Starting at the line that contains "Where should I" and ending with the line that contains "[x=1024, y=270]", render those lines of the records as a JSON list of strings, one string per line. Leave out any blank lines.

GIVEN DATA:
---*---

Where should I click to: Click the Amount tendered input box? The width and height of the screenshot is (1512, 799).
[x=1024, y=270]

---*---

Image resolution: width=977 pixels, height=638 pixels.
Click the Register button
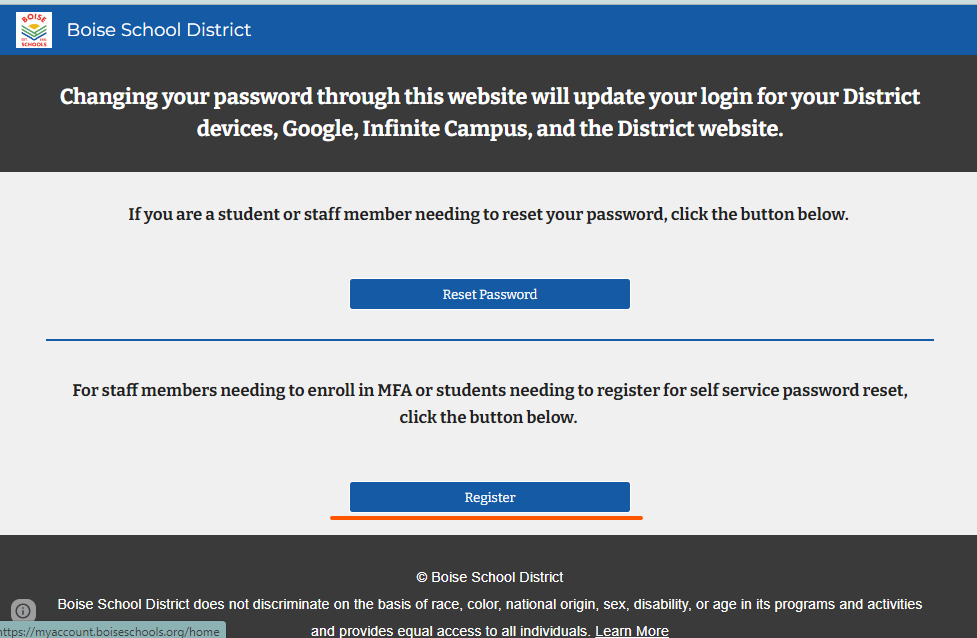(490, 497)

---*---

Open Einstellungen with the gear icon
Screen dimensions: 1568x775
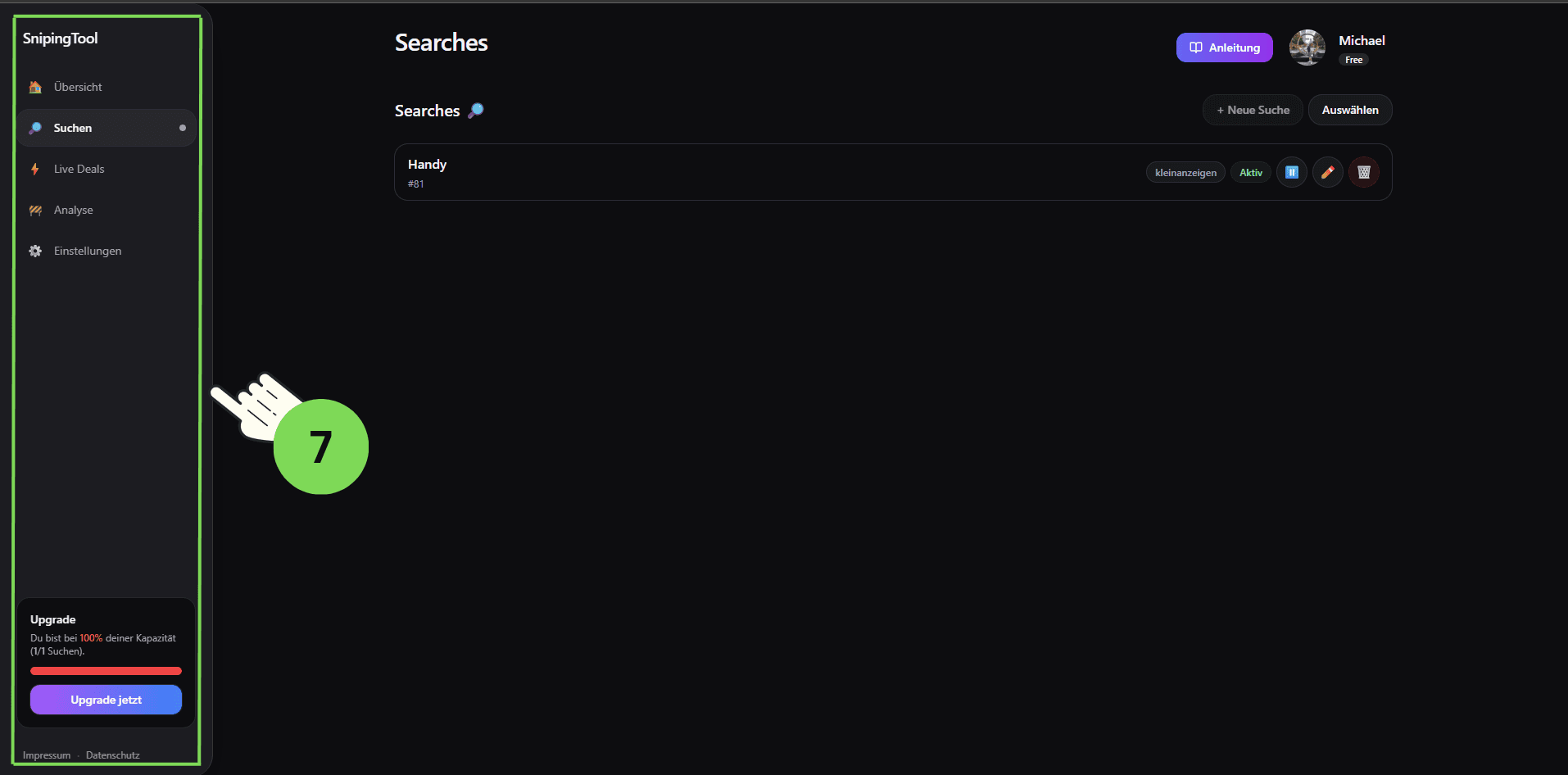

---*---

RESPONSE TO THE TASK:
[
  "Where should I click to: Click the Amount tendered input box? The width and height of the screenshot is (1512, 799).",
  "[x=1024, y=270]"
]